[Stored data]
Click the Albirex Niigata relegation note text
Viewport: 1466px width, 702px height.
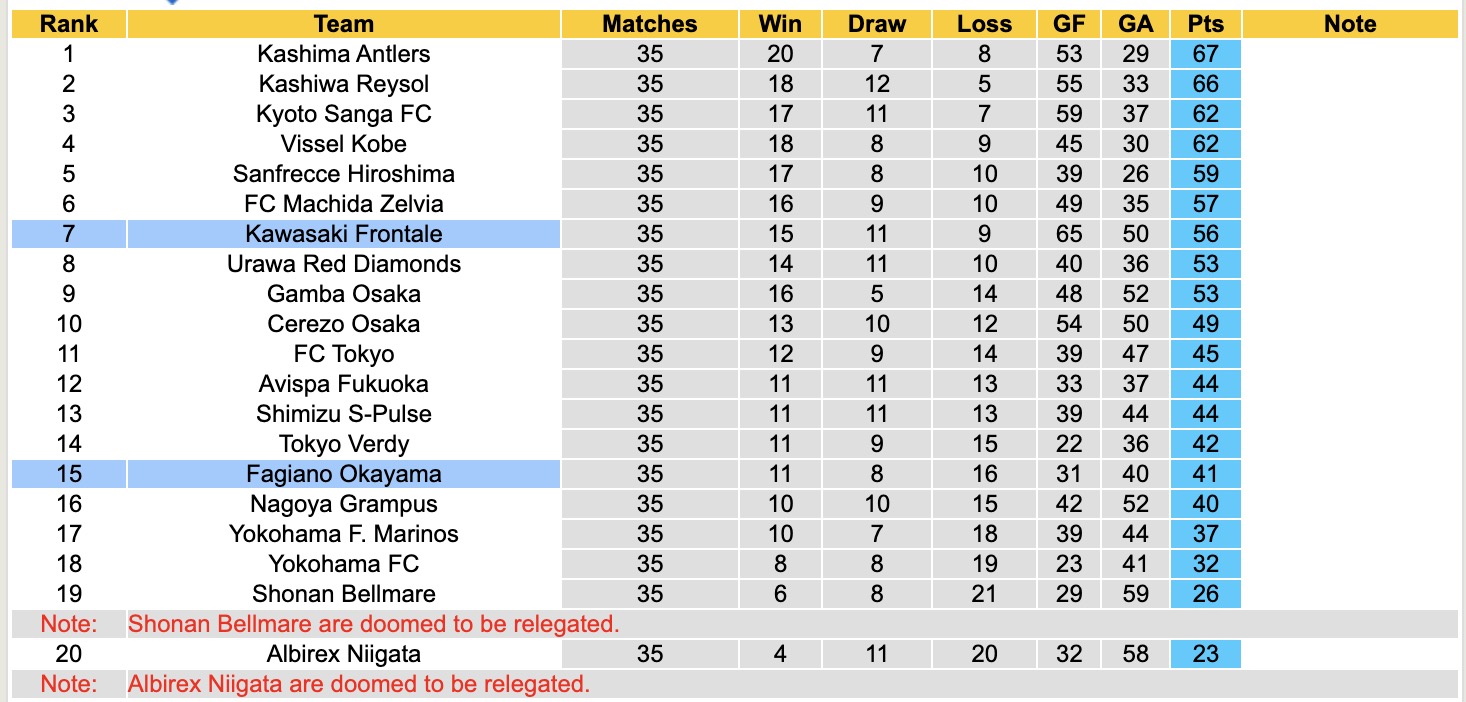(x=359, y=684)
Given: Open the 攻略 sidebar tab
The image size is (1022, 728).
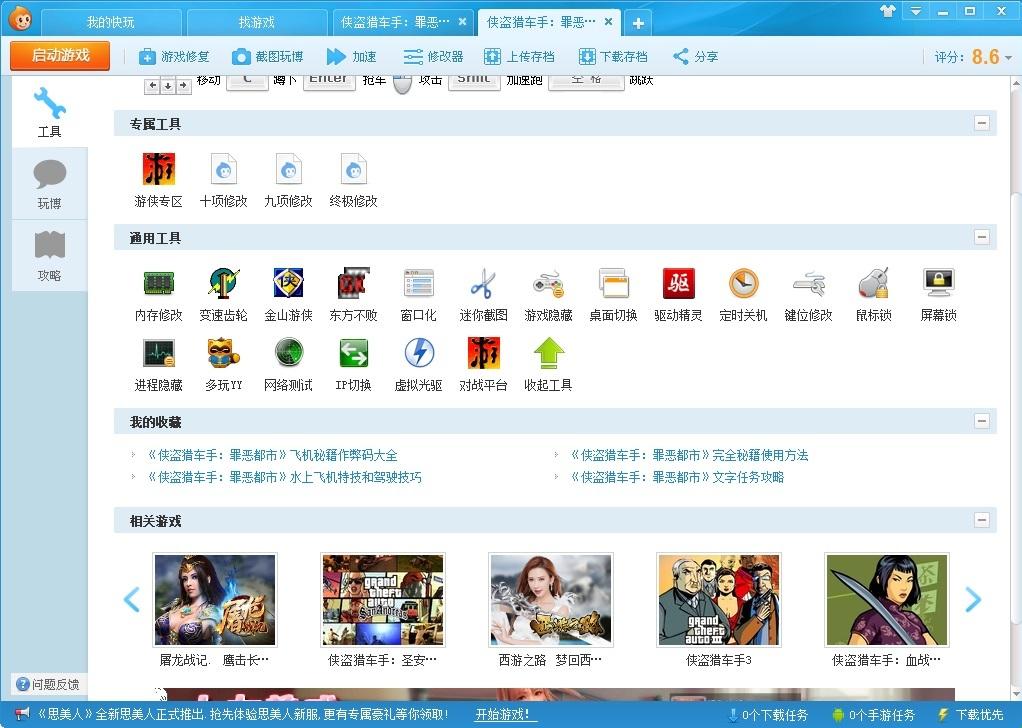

*About this task*
Exactly the lines from the one containing "Viewport: 1466px width, 702px height." through the last line of the data above should be output, both ends included, with every picture left out.

*Exercise answer*
Viewport: 1466px width, 702px height.
(x=359, y=684)
Given: Open the 攻略 sidebar tab
The image size is (1022, 728).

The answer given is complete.